_WHAT IS REQUIRED_: Every line of the records that holds the word "icon" should be copied.

_RECORDS TO PROCESS_:
● ● ● ● ●

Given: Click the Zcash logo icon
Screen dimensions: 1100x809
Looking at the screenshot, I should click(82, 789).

● ● ● ● ●

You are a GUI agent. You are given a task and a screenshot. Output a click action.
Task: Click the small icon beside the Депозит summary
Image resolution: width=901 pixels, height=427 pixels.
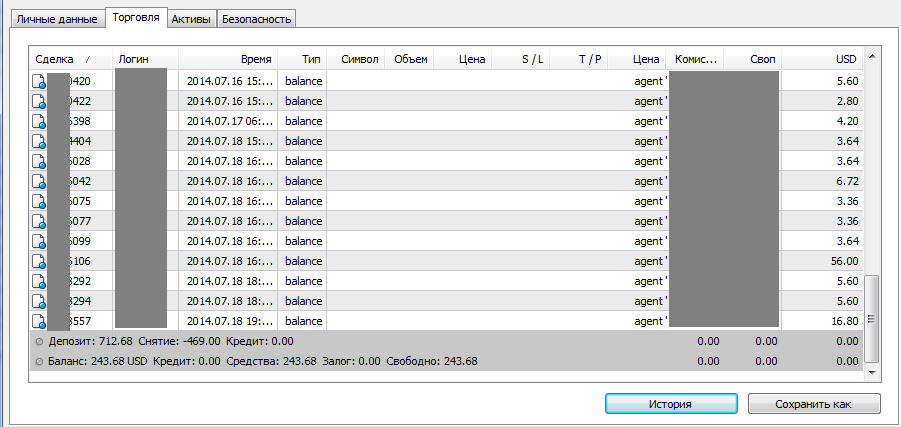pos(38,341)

● ● ● ● ●

_TASK ANSWER_:
Given: Click the Zcash logo icon
Task: Click the small icon beside the Депозит summary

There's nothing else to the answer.